I mean descend as in languages who’s original compiler/interpreter was written in C or in a language that descends from C.
If you don’t count assembly, the only thing that comes to my mind is B. Are there any others?
5
Don’t forget Algol, which has been called a vast improvement over most of its imitators, including C.
Both COBOL and FORTRAN came long before C. I’ve seen a COBOL compiler written in RPG.
It’s not unusual for a language’s first compiler to be written in that language. The first compilation can be done by hand, and the first thing compiled with the hand-compiled compiler is the very same source code that was just hand-compiled. And the first thing compiled with that first machine-compiled compiler is the same source file yet again. If the hand-built compiler and the self-compiled compiler produce exactly the same output from this same source file, you know the compiler works “well enough”, and the hand-compiled compiler can be thrown away.
Notice that the hand-built compiler doesn’t need to produce efficient code or produce it efficiently. In fact, it doesn’t even need to compile any feature of the language that the compiler itself doesn’t use. That makes it feasible to bootstrap even “large” languages this way.
Forth might be considered to have been written this way.
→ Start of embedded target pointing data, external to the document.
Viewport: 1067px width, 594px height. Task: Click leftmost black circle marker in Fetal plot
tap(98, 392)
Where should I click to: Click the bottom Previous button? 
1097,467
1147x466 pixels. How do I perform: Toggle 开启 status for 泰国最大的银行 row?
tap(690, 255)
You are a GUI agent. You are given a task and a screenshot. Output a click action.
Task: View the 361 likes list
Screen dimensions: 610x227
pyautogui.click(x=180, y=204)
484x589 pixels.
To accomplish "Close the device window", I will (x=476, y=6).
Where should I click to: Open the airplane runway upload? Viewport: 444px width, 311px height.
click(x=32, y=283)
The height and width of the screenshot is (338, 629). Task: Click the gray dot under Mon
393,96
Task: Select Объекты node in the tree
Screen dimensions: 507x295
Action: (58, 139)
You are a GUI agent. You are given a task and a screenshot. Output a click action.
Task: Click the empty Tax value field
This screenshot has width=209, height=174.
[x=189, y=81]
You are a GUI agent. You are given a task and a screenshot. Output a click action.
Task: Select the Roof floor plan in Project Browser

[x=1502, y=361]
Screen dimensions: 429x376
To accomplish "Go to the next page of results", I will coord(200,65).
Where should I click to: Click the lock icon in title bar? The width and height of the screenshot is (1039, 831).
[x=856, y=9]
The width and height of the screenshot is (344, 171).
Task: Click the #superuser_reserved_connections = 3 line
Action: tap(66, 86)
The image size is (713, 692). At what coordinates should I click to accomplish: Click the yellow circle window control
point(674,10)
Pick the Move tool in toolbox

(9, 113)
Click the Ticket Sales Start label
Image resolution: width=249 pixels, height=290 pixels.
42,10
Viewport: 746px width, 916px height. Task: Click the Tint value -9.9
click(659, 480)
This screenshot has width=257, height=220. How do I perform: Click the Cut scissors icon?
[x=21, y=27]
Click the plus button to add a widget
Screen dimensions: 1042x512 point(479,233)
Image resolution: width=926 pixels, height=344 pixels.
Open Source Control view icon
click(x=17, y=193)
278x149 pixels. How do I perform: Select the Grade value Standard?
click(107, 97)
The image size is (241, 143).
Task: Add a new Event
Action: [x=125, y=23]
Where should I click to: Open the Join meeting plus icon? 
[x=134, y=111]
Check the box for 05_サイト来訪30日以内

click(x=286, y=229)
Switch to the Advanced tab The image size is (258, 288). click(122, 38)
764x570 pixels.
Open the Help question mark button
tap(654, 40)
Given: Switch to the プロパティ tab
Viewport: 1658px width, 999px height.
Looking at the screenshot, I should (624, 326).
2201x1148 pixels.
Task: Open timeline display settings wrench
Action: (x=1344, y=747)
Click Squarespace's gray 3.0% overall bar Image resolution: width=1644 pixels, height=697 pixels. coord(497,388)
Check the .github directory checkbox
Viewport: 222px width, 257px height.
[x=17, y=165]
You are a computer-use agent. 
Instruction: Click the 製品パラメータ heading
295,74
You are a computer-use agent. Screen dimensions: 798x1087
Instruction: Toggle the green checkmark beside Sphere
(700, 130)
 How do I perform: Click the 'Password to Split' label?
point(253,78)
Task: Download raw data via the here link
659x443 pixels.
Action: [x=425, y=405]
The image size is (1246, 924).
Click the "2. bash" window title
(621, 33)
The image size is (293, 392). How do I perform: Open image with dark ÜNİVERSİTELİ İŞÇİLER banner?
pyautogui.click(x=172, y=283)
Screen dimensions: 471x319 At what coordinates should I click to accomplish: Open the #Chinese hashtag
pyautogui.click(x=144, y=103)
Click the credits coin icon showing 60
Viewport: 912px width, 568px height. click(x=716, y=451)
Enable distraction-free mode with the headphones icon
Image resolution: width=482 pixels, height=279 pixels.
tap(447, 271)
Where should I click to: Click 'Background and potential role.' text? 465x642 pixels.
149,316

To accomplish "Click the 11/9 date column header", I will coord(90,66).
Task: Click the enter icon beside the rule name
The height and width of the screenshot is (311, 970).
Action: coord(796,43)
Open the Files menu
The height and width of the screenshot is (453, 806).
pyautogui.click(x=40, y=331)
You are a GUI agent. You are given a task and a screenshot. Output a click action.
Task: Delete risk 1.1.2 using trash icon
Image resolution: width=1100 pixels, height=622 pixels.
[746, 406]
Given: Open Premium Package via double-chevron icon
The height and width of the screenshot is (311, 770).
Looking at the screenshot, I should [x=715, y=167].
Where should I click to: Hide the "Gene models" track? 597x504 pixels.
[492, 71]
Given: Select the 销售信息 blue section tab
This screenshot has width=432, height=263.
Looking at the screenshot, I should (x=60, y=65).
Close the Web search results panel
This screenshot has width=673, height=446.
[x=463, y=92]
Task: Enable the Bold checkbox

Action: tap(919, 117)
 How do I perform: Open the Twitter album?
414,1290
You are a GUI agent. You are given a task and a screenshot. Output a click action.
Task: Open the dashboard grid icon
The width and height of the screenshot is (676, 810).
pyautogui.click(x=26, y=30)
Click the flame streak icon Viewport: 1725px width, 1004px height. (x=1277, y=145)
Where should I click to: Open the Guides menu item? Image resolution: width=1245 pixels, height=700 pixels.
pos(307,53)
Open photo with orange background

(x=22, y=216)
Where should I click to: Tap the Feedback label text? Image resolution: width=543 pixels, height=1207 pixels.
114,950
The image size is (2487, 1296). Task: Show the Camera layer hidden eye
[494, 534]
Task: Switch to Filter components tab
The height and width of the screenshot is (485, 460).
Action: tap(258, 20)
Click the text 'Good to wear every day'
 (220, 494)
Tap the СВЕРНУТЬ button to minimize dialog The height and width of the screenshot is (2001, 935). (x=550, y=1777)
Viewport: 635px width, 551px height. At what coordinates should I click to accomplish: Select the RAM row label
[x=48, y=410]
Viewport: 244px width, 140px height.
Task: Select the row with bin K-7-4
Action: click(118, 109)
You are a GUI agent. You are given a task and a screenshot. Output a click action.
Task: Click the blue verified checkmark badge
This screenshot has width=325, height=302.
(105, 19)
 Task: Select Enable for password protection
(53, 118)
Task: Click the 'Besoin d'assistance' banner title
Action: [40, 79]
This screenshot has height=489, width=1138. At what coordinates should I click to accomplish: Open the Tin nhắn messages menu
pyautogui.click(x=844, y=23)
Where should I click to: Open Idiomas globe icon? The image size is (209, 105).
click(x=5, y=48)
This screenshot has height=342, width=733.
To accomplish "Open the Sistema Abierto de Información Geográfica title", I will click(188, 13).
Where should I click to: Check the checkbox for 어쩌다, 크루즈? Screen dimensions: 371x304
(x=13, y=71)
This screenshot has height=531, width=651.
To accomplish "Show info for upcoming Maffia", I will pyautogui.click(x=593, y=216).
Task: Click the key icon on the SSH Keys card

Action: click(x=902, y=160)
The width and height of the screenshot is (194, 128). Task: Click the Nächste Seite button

There is only a tiny part of the Forth runtime that needs to be written in Assembler, and everything else can be written in Forth itself.
In addition to Lisp, Smalltalk, Forth, COBOL, and FORTRAN mentioned by others, there’s Pascal, Modula, Fortran, PL/I, BASIC, Snobol, and APL, to name some of the more popular languages that were neither descended from nor implemented in C. Early languages were implemented or bootstrapped in assembler.
Here’s a small family tree of programming languages.
Also see Wikipedia: early programming languages and Establishing fundamental paradigms.
2
Lisp and Smalltalk are good examples of such languages who were not descended from C. There was also a programming language named BCPL before C which isn’t in use nowadays.